[BEGIN Data for processing]
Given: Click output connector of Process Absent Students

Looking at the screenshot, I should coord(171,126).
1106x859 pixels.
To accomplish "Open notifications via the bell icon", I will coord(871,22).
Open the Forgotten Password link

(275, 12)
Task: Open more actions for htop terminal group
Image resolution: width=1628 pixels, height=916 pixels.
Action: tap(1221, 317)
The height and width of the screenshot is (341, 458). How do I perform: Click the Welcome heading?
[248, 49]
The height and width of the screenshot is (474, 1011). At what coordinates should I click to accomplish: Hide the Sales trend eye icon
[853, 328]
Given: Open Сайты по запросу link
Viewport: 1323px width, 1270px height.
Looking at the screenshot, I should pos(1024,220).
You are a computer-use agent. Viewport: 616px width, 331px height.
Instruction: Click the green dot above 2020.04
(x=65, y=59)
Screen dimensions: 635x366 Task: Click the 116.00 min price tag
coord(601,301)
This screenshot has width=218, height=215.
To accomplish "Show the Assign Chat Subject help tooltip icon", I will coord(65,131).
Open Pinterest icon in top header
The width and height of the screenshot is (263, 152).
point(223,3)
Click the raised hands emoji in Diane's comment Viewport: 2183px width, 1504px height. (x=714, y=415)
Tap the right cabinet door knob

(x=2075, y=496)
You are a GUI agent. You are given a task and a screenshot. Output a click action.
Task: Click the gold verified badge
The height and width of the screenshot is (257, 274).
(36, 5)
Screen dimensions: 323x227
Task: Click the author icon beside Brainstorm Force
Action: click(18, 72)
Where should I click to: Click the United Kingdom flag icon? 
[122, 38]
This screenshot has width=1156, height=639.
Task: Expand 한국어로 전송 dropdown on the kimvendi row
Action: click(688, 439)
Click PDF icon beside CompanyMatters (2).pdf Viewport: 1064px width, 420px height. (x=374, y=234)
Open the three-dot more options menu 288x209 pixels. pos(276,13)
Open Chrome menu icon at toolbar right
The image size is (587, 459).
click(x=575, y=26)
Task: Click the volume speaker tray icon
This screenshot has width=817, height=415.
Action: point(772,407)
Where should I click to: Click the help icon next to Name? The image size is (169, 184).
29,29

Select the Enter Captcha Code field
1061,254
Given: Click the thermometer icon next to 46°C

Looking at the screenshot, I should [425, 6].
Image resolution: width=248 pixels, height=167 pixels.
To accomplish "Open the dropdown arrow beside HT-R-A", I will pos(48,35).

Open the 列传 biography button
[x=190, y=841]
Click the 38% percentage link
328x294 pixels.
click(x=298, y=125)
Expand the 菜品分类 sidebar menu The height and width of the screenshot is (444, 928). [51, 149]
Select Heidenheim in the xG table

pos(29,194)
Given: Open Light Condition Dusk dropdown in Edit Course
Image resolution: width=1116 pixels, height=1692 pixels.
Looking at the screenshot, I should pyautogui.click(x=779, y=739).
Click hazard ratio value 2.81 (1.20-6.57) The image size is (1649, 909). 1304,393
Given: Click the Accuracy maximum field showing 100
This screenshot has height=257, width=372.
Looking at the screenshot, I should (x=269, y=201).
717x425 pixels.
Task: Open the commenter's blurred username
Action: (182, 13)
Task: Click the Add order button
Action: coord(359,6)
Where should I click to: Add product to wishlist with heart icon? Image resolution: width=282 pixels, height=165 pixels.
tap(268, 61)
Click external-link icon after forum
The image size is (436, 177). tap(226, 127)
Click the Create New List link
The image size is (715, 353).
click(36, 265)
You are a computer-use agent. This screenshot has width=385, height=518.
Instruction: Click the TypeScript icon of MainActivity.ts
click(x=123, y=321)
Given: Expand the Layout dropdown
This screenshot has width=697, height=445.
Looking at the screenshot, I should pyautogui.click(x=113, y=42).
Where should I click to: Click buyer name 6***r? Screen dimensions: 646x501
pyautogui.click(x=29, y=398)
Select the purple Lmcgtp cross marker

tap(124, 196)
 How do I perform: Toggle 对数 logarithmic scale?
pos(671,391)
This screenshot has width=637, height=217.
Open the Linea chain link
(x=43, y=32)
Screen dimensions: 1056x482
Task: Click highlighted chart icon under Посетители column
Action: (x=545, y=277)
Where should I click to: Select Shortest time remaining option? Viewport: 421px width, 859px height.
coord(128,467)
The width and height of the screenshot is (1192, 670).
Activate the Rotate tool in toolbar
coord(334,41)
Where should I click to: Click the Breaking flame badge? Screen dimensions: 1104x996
[END Data for processing]
» **Exercise aim**
Rewrite the lines from the one holding "Where should I click to: Click buyer" through the one holding "pos(671,391)", inclusive, putting "violet" in place of "purple" and leaving everything else as it is.

» **Result for this task**
Where should I click to: Click buyer name 6***r? Screen dimensions: 646x501
pyautogui.click(x=29, y=398)
Select the violet Lmcgtp cross marker

tap(124, 196)
 How do I perform: Toggle 对数 logarithmic scale?
pos(671,391)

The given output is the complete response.